Material on locating items on screens:

▶

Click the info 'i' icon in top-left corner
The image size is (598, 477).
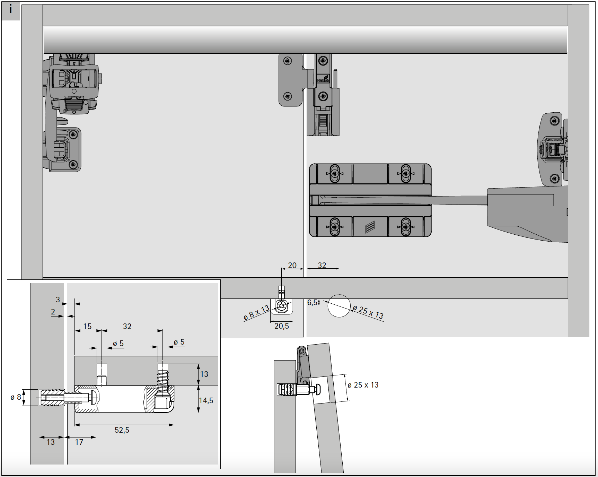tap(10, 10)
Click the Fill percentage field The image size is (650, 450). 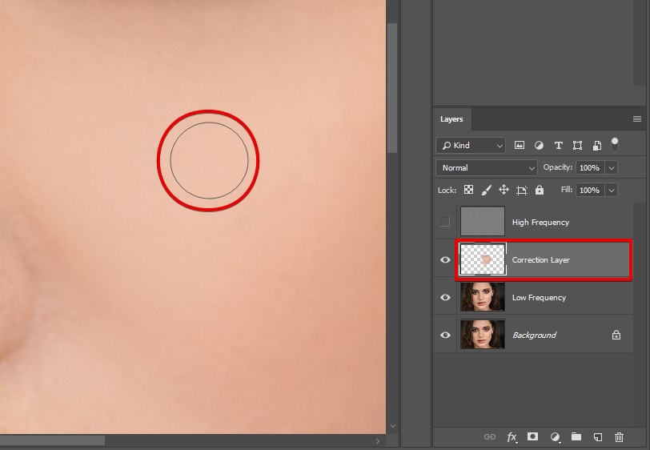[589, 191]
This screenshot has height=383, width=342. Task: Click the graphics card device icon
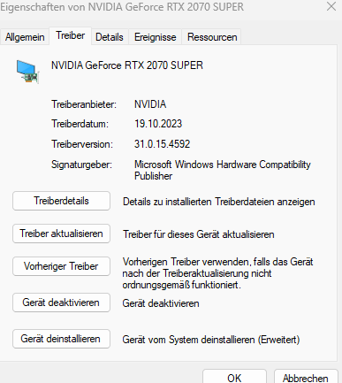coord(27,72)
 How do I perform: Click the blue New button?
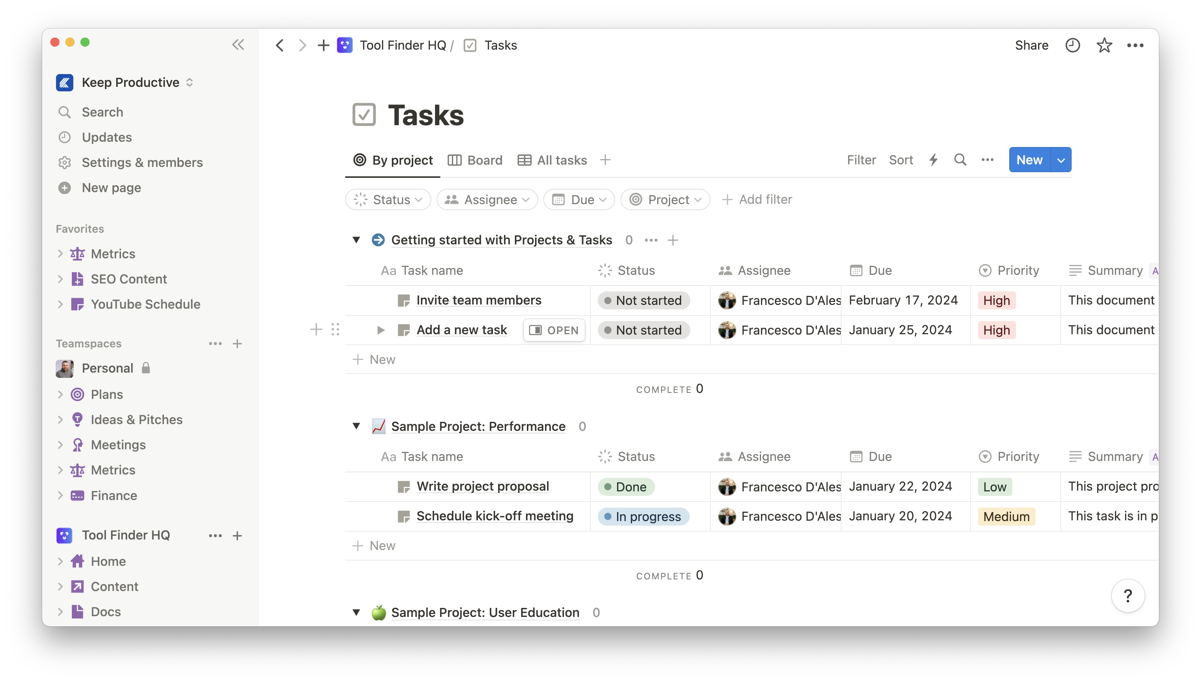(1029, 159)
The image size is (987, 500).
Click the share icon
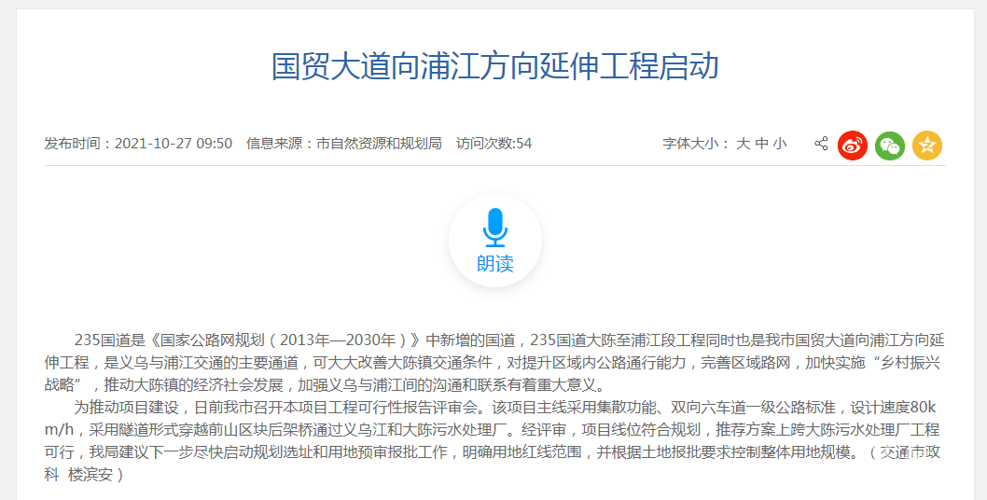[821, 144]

◀

| WHAT THIS TASK INVOLVES |
How many lines of the material above contain the string "icon", matching case exactly? Reply with the number only.

| THE RESULT |
3